2007-03-28 Thread Gino Villarini
Hes basically emulating the Cellular Biz ...

Gino A. Villarini
[EMAIL PROTECTED]
Aeronet Wireless Broadband Corp.
tel  787.273.4143   fax   787.273.4145
-Original Message-
From: [EMAIL PROTECTED] [mailto:[EMAIL PROTECTED] On
Behalf Of [EMAIL PROTECTED]
Sent: Wednesday, March 28, 2007 9:31 PM
To: WISPA General List
Subject: Re: [WISPA] McCaw losing money?

Smart people sometimes do foolish things.  However, he isnt the  
dumbest guy in the world either.  So what is his bet?  Why would a guy  
who cut his teeth in cellular come out so hard against the cell  
carriers with a new wireless product?

chris

Quoting Ryan Spott [EMAIL PROTECTED]:

 Just a little bit!

» PROBLEM A
Write out the part of the email between "2007-03-28 Thread Gino" and "McCaw losing money?", inclusive.
The entries that follow this email have no connection to it.

» DATA ROWS
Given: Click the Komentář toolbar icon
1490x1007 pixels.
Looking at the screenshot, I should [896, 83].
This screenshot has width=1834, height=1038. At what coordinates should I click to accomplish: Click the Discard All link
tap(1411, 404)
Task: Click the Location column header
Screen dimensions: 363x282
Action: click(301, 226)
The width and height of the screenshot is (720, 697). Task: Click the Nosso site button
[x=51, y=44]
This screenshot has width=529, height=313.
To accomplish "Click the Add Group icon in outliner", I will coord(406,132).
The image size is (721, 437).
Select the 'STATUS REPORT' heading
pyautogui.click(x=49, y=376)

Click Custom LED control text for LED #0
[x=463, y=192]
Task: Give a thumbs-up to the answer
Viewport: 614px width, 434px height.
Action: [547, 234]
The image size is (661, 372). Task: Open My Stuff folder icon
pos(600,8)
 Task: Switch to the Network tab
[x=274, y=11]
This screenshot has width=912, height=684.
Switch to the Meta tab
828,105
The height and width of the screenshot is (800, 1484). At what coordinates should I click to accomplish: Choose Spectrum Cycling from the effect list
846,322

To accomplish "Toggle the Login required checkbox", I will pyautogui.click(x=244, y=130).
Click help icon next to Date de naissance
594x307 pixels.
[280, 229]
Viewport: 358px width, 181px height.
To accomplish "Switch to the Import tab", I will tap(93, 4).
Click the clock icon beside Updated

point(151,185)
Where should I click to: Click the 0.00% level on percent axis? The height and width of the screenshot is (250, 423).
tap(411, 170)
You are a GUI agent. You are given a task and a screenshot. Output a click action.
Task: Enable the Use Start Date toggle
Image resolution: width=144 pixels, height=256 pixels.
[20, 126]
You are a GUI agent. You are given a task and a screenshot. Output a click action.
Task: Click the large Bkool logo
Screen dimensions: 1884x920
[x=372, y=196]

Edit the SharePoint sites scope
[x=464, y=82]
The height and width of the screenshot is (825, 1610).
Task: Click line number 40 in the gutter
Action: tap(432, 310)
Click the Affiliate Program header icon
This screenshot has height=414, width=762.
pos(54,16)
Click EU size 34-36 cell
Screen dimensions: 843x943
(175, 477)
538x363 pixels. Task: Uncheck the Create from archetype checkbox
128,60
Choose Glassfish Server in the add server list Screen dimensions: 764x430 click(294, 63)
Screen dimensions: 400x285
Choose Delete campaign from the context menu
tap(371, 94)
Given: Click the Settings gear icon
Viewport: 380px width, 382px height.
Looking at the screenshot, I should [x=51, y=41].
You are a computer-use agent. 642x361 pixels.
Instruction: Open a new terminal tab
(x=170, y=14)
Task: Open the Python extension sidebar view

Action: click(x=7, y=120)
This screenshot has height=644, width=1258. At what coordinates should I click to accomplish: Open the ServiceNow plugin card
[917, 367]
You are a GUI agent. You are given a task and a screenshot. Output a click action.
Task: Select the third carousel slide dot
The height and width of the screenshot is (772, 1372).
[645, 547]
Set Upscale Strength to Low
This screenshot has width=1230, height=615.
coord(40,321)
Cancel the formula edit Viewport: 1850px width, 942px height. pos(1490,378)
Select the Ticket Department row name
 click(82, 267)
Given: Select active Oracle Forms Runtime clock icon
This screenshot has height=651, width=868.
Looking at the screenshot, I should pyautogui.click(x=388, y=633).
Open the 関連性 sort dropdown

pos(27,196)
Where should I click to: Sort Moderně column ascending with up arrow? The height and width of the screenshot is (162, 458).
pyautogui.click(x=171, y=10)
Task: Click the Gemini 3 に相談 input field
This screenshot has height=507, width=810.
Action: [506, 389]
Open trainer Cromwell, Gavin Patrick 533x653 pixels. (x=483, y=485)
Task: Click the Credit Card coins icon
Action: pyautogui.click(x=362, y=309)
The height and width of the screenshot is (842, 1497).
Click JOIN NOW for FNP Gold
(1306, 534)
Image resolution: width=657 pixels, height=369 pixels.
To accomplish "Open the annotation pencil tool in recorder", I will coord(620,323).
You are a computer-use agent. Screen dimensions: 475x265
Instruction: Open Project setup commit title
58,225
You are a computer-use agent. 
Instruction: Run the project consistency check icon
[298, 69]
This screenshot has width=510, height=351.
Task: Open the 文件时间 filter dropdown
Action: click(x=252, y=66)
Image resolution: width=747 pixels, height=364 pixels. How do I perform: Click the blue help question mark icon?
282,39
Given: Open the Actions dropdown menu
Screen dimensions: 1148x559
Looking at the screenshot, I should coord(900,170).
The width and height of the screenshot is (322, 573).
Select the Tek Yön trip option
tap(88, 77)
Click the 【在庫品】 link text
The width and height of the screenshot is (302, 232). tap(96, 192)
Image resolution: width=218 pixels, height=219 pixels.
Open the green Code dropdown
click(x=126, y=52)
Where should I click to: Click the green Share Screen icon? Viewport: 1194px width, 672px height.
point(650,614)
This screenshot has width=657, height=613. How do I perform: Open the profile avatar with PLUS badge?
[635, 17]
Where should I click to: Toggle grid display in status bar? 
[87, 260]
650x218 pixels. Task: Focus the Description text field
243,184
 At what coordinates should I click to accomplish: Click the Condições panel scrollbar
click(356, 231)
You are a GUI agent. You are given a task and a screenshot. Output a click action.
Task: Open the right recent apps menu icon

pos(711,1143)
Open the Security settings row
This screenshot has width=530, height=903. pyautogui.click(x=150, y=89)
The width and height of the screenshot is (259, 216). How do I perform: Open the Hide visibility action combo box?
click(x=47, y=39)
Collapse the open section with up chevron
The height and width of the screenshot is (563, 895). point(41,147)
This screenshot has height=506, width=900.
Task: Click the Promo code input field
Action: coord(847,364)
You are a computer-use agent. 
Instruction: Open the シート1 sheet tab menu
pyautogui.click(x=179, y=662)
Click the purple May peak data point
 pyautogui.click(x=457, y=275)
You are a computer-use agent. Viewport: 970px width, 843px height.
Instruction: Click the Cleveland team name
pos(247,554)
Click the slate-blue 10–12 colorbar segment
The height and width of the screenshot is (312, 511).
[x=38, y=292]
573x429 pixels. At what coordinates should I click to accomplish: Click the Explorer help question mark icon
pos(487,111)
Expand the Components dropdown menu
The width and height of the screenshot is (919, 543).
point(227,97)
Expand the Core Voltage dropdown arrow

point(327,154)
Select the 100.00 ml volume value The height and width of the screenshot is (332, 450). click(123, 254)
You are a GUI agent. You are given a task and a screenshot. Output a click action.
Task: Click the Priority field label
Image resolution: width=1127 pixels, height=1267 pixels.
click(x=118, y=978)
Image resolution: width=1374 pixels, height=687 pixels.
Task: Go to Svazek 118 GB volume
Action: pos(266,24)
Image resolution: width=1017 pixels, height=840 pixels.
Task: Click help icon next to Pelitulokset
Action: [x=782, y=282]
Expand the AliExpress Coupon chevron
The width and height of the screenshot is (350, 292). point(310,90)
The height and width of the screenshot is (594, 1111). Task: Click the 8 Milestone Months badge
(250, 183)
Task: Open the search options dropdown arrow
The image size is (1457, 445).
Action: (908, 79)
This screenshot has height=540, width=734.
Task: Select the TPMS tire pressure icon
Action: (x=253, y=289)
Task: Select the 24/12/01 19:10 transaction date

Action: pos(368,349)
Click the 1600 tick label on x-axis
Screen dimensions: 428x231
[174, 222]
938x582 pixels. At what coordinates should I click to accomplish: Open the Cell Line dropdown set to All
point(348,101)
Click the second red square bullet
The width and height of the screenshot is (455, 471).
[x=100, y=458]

» PROBLEM B
Gather every line of the entries that contains the word "dimensions".

» EXERCISE ANSWER A
2007-03-28 Thread Gino Villarini
Hes basically emulating the Cellular Biz ...

Gino A. Villarini
[EMAIL PROTECTED]
Aeronet Wireless Broadband Corp.
tel  787.273.4143   fax   787.273.4145
-Original Message-
From: [EMAIL PROTECTED] [mailto:[EMAIL PROTECTED] On
Behalf Of [EMAIL PROTECTED]
Sent: Wednesday, March 28, 2007 9:31 PM
To: WISPA General List
Subject: Re: [WISPA] McCaw losing money?

» EXERCISE ANSWER B
Screen dimensions: 363x282
Screen dimensions: 1884x920
Screen dimensions: 843x943
Choose Glassfish Server in the add server list Screen dimensions: 764x430 click(294, 63)
Screen dimensions: 400x285
You are a computer-use agent. Screen dimensions: 475x265
Screen dimensions: 1148x559
Screen dimensions: 428x231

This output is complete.